Imposters Targeting Your Employees: 3 Keys to Effective Workforce Authentication
Posted June 25, 2018
As if cybercriminals trying to crash your gates weren’t bad enough, many are impersonating your employees and contractors to do it. Are your workforce authentication systems up to the challenge?
The fact is, there’s a 27 percent chance your organization will suffer a data breach within the next 24 months—and it’s going to cost you between $1.1 million and $3.8 million, according to research from Ponemon Institute cited by CSO.
Indeed, as CSO points out, organizations doing business in the EU face a special risk given the GDPR data protection rules now in effect. The cost of security failures could cost you 4 percent of global revenues or up to 20 million euros, whichever is more.
As we’ve seen with Yahoo and others, successful cyberattacks aren’t exactly easy on share price either.
But even as businesses race to shore up defenses, fraudsters have figured out a foolproof way around them—namely by posing as employees or members of your extended workforce. In fact, the complexities of policing access privileges for remote employees, contractors and supplier firms can be enormous. You may have limited or patchy knowledge about them, but crucial business functions rely on their access. In the result of a breach this can cause harm to your business and your customers.
Usually direct and contract employees are merely victims, however sometimes they’re unwitting accomplices to these outside attacks by falling victim to social engineering schemes or sharing passwords and user credentials against company policies. Whatever the case, fraudsters have plenty of ways to acquire the credentials needed to access your systems undetected.
Here are three important keys to stopping them:
#1 KYCE: Know Your Contractors & Employees
There are numerous ways that user credentials can be stolen or misused, and it happens more than you may realize. Think weak passwords and employees who share login credentials across multiple applications. Then there are phishing, social engineering, malware and botnet attacks designed specifically to pilfer all those IDs and passwords en masse.
Challenges to defending against all this can be significant. Provisioning biometric readers or one-time password devices isn’t always practical. And even when they’re added, they do not always protect against some forms of attack. Meanwhile, adding extra authentication steps can negatively impact user productivity and disrupt operations.
The key is to deploy solutions that give you the ability to instantly recognize trusted users to speed up authentication while denying logins from known sources of fraud—and reserving step-ups only for suspicious situations.
In recent years, savvy organizations have come to recognize that a digital-identity based approach to workforce user verification and authentication is invaluable for this. The idea: recognize anomalies in access and behavior that could signal an imposter on the move.
The challenge there: gaining access to the global, shared intelligence needed to establish digital identities for each user by analyzing the connections between these users and all of their devices, locations, accounts, anonymized personal information and more.
#2 Be Smart about BYOD
It’s true that remote access and “Bring Your Own Device” (BOYD) policies can dramatically increase the productivity and flexibility of employees and contractors who may do their work on any mix of company- or personally-owned desktops, laptops, smartphones and tablets. But you need to put additional protections in place so BYOD doesn’t end up being “Bring Your Own Disaster.”

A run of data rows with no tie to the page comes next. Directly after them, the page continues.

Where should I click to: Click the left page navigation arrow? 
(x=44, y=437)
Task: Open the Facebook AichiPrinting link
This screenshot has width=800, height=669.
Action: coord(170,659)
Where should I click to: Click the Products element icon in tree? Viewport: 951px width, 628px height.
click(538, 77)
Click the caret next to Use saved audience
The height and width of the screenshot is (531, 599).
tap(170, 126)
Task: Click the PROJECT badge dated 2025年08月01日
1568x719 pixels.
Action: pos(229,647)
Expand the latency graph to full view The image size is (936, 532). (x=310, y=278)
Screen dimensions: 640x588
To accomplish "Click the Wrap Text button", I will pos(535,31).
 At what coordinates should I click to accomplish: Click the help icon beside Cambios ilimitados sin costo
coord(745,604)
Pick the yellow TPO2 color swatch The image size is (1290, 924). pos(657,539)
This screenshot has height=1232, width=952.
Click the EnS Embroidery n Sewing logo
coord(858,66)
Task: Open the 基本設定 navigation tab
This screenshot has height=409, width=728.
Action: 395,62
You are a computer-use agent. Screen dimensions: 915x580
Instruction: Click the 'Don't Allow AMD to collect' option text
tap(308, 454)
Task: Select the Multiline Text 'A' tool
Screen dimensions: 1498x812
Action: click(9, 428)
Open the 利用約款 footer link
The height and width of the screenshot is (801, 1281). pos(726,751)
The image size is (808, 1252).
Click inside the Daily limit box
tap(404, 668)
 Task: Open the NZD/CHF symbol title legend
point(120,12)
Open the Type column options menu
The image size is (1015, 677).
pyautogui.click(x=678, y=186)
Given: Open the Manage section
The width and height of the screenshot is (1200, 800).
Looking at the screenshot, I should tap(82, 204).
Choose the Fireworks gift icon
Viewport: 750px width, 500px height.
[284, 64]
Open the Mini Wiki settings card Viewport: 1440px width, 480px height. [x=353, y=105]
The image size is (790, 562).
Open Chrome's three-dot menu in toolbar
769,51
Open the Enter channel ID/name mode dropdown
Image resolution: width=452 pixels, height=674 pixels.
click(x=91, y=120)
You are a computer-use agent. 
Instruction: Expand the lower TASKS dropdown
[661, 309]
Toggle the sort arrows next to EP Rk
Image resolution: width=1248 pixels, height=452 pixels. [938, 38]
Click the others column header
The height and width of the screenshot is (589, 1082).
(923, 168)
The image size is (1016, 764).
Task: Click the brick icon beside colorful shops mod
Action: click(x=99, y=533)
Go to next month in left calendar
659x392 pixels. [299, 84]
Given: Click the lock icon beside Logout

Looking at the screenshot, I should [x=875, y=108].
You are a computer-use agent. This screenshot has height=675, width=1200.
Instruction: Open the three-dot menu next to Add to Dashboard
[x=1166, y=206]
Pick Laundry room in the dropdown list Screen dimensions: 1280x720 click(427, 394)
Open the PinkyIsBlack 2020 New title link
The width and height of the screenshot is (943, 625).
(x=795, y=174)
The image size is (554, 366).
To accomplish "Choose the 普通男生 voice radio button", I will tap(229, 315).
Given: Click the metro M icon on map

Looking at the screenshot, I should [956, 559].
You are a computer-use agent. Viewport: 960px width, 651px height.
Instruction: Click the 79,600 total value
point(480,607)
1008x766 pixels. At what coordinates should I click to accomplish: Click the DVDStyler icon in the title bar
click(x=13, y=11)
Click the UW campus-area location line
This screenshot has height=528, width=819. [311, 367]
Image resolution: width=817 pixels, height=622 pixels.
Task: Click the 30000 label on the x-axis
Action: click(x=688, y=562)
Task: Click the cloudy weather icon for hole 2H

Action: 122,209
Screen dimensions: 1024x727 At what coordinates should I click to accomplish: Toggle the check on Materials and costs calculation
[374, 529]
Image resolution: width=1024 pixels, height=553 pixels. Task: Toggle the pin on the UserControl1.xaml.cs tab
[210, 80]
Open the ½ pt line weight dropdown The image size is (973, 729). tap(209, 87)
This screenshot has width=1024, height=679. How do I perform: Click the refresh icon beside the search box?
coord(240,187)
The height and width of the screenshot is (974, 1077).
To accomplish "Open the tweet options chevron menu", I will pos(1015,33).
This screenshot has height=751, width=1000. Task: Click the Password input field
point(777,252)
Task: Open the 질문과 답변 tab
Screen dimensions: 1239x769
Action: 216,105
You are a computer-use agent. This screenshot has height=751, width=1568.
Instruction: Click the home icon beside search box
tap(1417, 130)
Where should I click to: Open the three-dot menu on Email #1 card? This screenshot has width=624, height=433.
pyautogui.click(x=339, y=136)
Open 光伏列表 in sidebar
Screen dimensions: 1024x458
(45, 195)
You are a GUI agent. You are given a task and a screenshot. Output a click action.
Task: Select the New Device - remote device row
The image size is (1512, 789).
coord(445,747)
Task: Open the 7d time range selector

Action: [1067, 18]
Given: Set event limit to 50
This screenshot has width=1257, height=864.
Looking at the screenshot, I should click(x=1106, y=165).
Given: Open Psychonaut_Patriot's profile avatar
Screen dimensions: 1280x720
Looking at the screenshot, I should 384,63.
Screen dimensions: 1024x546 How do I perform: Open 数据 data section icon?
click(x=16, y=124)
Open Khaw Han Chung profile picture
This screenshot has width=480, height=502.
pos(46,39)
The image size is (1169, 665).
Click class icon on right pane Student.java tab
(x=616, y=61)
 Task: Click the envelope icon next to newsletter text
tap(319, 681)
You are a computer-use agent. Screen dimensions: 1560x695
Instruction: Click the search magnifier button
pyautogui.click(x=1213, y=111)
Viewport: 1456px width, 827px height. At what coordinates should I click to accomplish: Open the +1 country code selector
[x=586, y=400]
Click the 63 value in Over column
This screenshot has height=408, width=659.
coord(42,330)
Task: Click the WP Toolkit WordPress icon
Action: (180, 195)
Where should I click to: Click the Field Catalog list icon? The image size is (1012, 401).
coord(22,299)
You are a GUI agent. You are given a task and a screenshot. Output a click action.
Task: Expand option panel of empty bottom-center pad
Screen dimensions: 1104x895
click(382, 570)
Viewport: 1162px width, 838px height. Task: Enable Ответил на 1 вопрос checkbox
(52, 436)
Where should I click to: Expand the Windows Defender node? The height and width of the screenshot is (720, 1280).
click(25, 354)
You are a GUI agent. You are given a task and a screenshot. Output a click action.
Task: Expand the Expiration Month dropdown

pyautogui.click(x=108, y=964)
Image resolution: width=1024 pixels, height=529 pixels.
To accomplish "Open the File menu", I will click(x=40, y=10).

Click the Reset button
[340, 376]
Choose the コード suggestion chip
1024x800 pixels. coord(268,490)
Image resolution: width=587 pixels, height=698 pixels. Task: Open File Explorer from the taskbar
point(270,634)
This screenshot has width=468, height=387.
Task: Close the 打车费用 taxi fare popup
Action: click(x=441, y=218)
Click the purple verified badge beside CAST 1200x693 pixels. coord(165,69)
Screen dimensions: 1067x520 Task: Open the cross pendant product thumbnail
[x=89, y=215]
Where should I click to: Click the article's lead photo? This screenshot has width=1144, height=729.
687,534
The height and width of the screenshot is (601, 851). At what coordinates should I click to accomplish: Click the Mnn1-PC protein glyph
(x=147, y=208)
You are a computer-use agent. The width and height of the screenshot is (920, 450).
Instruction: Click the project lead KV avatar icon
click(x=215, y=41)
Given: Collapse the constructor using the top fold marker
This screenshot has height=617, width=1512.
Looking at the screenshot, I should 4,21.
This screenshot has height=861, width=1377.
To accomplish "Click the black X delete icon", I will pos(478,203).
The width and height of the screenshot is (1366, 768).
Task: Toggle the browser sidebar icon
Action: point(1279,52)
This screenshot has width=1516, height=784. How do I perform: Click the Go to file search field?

The fact is, devices can easily get infected by malware, experience session hijacking through unsecured Wi-Fi networks at their own companies or in public or get compromised through shared passwords. As a result, providing secure access to mission-critical applications has become more important—and more difficult—than ever before.
Point-based device profiling solutions can definitely help. But they can also prove cumbersome and can lack the synergies and device intelligence to work together effectively.
Generally speaking, organizations pursuing a digital identity-based approach are on the right track. But that’s only so long as their solutions include real-time device profiling as part of their analysis of the users and devices accessing their systems, from throughout their business ecosystem.
#3 ‘Visualize’ Success
Whatever the approach organizations pursue, they will likely benefit from providing security and fraud teams with a set of visualization and analysis tools that enable them to understand enterprise application activity and take the necessary steps to mitigate threats as they evolve in real time.
Tools that make it easy to configure access and authentication policies are a must. Some organizations may also want to prioritize solutions that allow them to continuously evaluate and verify risk scores and corresponding policies to validate and enhance policies in real time.
The goal of all this is to easily detect and distinguish between authorized users and imposters attempting to access business systems without disrupting business.
To the extent organizations can pull it off without causing friction or adding irksome tokens or pricey new infrastructure, the more it’s a win-win for everyone.